Este vagabundo pasó a ser un importante secundario durante mi estancia neoyorquina. Me impresionaba su constante sentido del humor y sus siempre buenas palabras tanto al que le daba propina como al que no: “God bless y’a my friend”. Tal es así, que el día de Nochebuena, cuando bajé a comprar mi comida, le invité a que eligiese lo que quería comer, cualquier cosa, yo le invitaría. El hombre solo pidió un arroz con pollo que apenas me costó cinco dólares y a cambio él me concedió una de las sonrisas más sinceras que he visto nunca.
No sé su nombre, no compartí ninguna privacidad con él, pero forma parte inseparable de mi experiencia vital en la gran ciudad, al igual que los dominicanos que me cortaban el pelo y la barba en una peluquería del barrio, o la chica ucraniana que apareció una noche mientras tomaba copas en un pub del sur de Manhattan. Gente que viene y va, pero que nunca desaparece.
El otro día quise retomar mi rutina deportiva y acudí a la piscina que suelo transitar desde hace varias semanas. Me he acostumbrado a coincidir con una señora argentina de 70 y pico años cuyo nombre no recuerdo. Tiene anchas caderas, anchas posaderas, ancho abdomen y ancha lengua. Cada dos por tres interrumpe mis largos con algún comentario aleatorio; “mi marido eh austríaco y eh tan blanco que sho le digo, paresés un serdo nazi”; “mi padre era muy buena persona, pero no tenía carácter, y un hombre sin carácter no vale nada”; “she nota que no sos madrileño porque sos muy risueño”; “en la sena de Nochebuena me hinché a salmón, acá ehtá muy barato” … Lo cierto es que entre largo y largo, comentario y comentario, esta anciana me ha despertado cierto cariño.
Pues bien, como decía, el otro día volví a la piscina y no estaba y la verdad es que la eché de menos.

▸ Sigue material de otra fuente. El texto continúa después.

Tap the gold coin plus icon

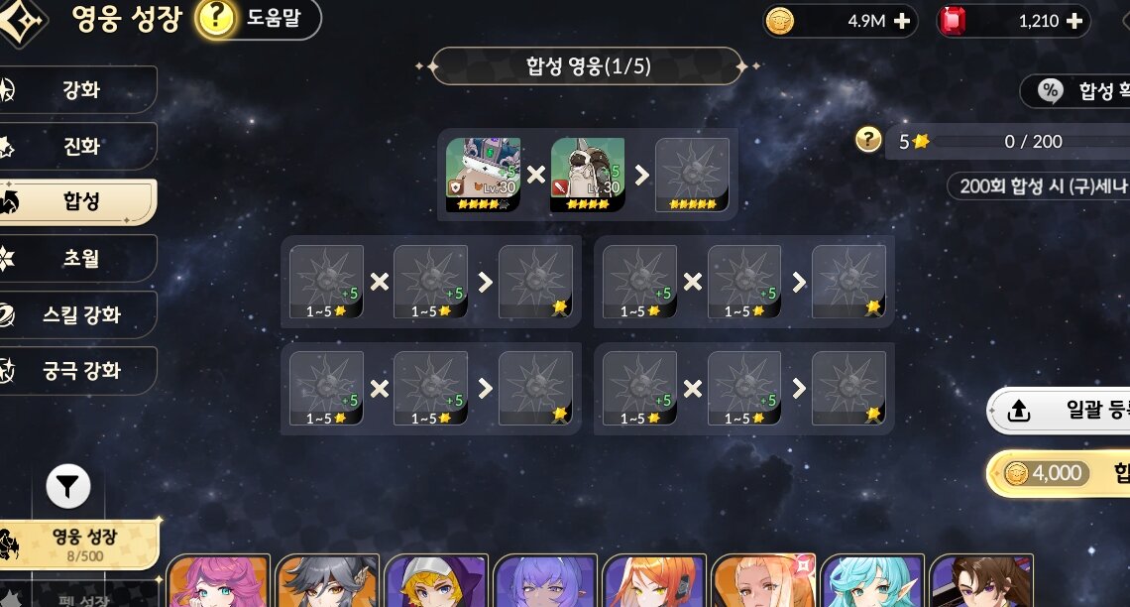click(902, 22)
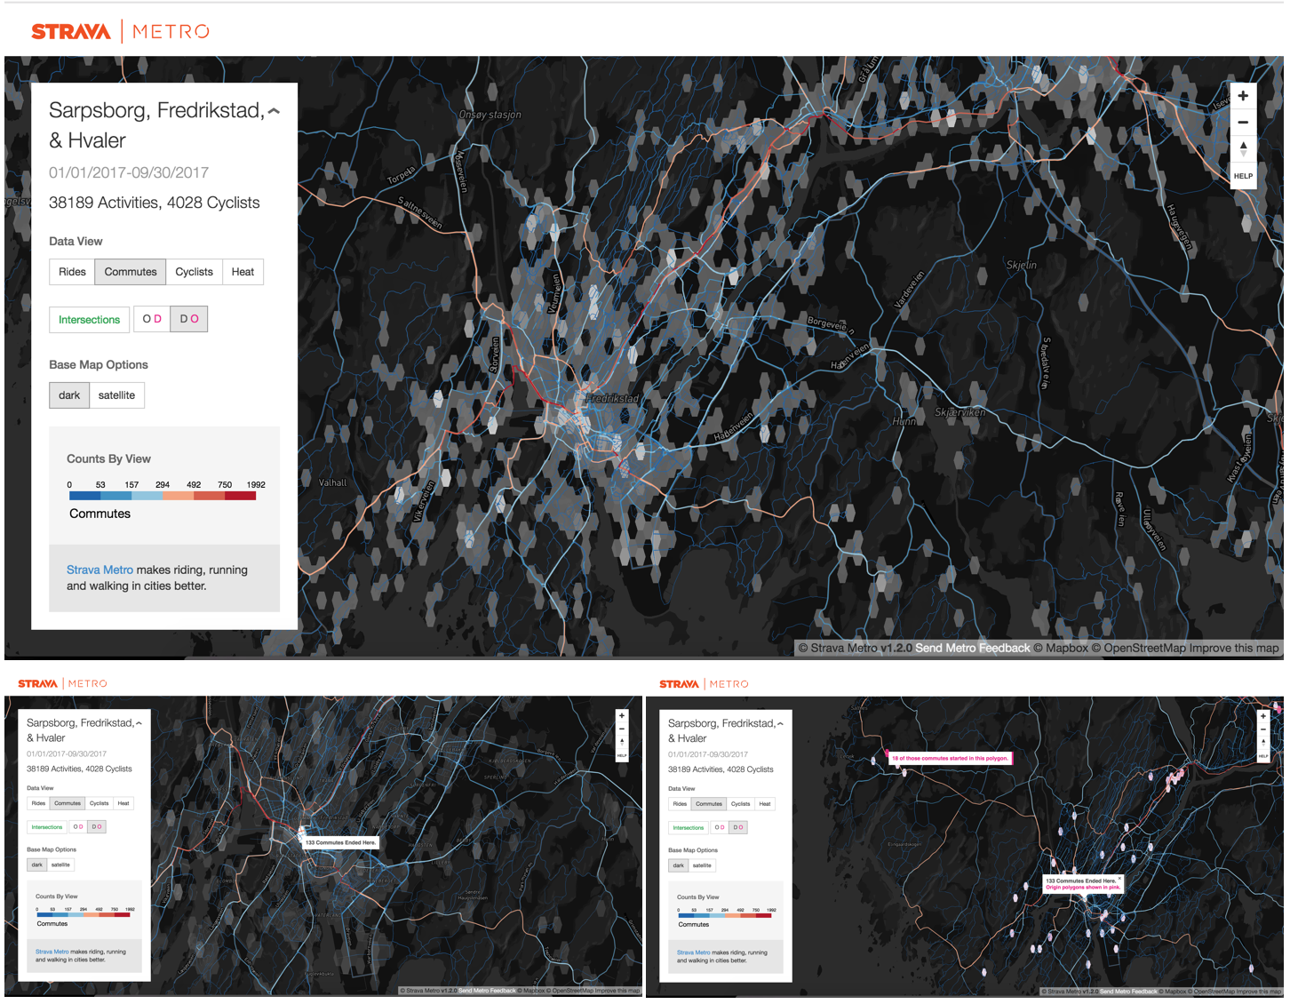Zoom out on the bottom-right small map

click(x=1263, y=729)
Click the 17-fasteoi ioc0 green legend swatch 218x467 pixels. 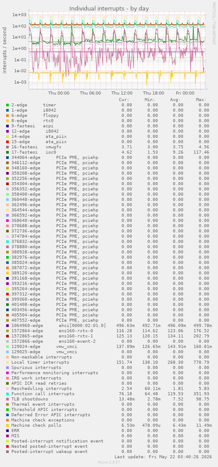click(x=7, y=152)
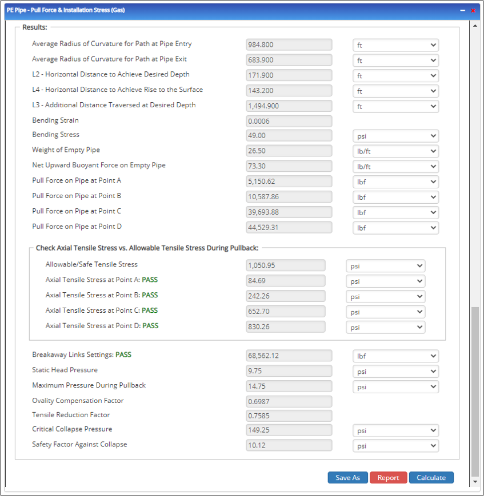Viewport: 484px width, 496px height.
Task: Minimize the PE Pipe dialog window
Action: [x=462, y=10]
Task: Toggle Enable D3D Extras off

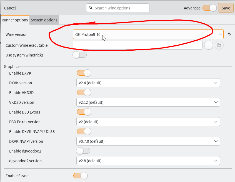Action: [84, 112]
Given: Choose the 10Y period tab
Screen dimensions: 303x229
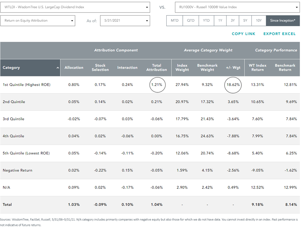Looking at the screenshot, I should click(x=259, y=21).
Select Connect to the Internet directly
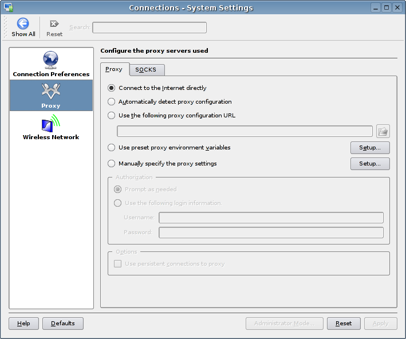 (x=112, y=88)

Me aburrí más que nunca y la natación me pareció un ejercicio de lo más monótono. Y esa es la magia de los personajes secundarios, cuando están su presencia pasa desapercibida. Son, como su nombre indica, secundarios. Pero cuando desaparecen todo cambia, tu realidad deja de ser la misma. Notas la ausencia de ese matiz que solo ellos saben aportar y que no sabes explicar muy bien en qué consiste, pero sí sabes que cuando regreses a Nueva York nada volverá a ser como antes.